Cláudia Priscilla peca ao deixar a câmera à deriva para captar as imagens e em alguns momentos o longa fica solto demais, parecendo uma feira livre, onde todas as mulheres falam e pouco se entende, num som captado direto e de péssima qualidade, quase que inaudível. Outro equívoco da cineasta é a tomada excessiva de closes, excedendo o limite tolerável para um bom cinema, afastando-se da realidade e do núcleo da linguagem propriamente dita. A câmera passeia dezenas de vezes pelo mesmo corredor, do início ao fim, deslocando-se pelas portas, como a induzir e ilustrar a limpeza do chão e das aberturas no Centro. Fica a sensação de um ambiente de SPA, nem de longe lembra os terríveis e infectos presídios imundos do Brasil.

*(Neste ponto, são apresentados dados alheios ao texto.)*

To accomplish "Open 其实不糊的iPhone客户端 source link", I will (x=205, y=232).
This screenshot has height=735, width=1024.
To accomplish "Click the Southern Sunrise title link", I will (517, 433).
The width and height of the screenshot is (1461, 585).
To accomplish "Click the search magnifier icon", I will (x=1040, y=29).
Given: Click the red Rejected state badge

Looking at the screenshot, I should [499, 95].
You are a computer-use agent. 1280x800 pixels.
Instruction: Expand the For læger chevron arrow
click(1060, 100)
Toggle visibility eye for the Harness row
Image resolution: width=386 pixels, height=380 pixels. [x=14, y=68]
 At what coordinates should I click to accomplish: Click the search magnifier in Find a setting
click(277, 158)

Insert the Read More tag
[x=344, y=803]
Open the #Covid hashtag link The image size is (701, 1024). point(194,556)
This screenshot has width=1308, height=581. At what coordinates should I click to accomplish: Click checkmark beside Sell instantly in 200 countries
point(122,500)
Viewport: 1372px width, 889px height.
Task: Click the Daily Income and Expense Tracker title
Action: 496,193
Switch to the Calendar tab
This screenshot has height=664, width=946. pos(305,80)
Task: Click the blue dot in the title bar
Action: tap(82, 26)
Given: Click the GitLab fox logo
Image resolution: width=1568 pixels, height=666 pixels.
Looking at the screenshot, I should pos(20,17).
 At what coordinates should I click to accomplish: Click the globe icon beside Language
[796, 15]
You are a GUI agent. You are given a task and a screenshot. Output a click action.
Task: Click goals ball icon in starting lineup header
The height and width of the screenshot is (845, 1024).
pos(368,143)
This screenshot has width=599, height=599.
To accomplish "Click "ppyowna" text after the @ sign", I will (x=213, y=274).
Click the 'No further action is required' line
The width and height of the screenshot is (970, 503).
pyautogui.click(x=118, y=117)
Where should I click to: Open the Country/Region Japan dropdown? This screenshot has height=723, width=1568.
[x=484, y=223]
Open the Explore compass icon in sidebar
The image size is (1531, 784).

O tema é complexo, mas pela ótica distorcida da diretora não necessita de muita mudança, numa abordagem vazia de conteúdo, salvo algumas exceções, como o destino dos recém-nascidos após completarem os 6 meses. Impossível fazer qualquer comparação na temática, pois poderia parecer um sacrilégio, com o magistral Leonera (2008), de Pablo Trapero, um drama argentino contundente e viril, que esbofeteia os espectadores e atinge como um soco no estômago, perturbador e denunciante dos horrores do sistema penitenciário do país vizinho, numa cadeia específica para mães e grávidas sentenciadas. Um retrato quase documental de uma mulher em sua jornada para continuar vivendo dignamente na nova fase de sua vida e que muda sua maneira de encarar o mundo, de lidar com sua mãe, de reconhecer o amor. São lançadas reflexões sobre a Argentina, sobre a maternidade, sobre a forma como as coisas devem ser.

Mas pela visão perceptiva induzida em Leite e Ferro tudo estaria aparentemente bem e pouco deve ser mudado ou demonstrado como problema crônico, há inclusive uma prisioneira afirmando, sem ironia, que seu companheiro é partidário da prisão, pois a vida por lá é bem melhor, não há a necessidade de se preocupar com a alimentação, luz, água e habitação. Ou seja, estaria o conforto ao alcance das mães? Embora uma outra mulher mencione timidamente que o bom mesmo é estar livre e com o afeto da família.

O documentário é pouco elucidativo como crítica social e se perde nos diálogos excessivos e confusos por serem pueris, num tema instigante e que renderia mais se fosse bem explorado por um diretor mais ambicioso. Leite e Ferro ficou emperrado no discurso vazio e inconsequente, diante de uma profundidade rasa em que é abordado. Sucumbe com todas as pretensões para um filme de maiores amplitudes sobre a fase do aleitamento após darem à luz e a condição das presidiárias com seus filhos no cárcere.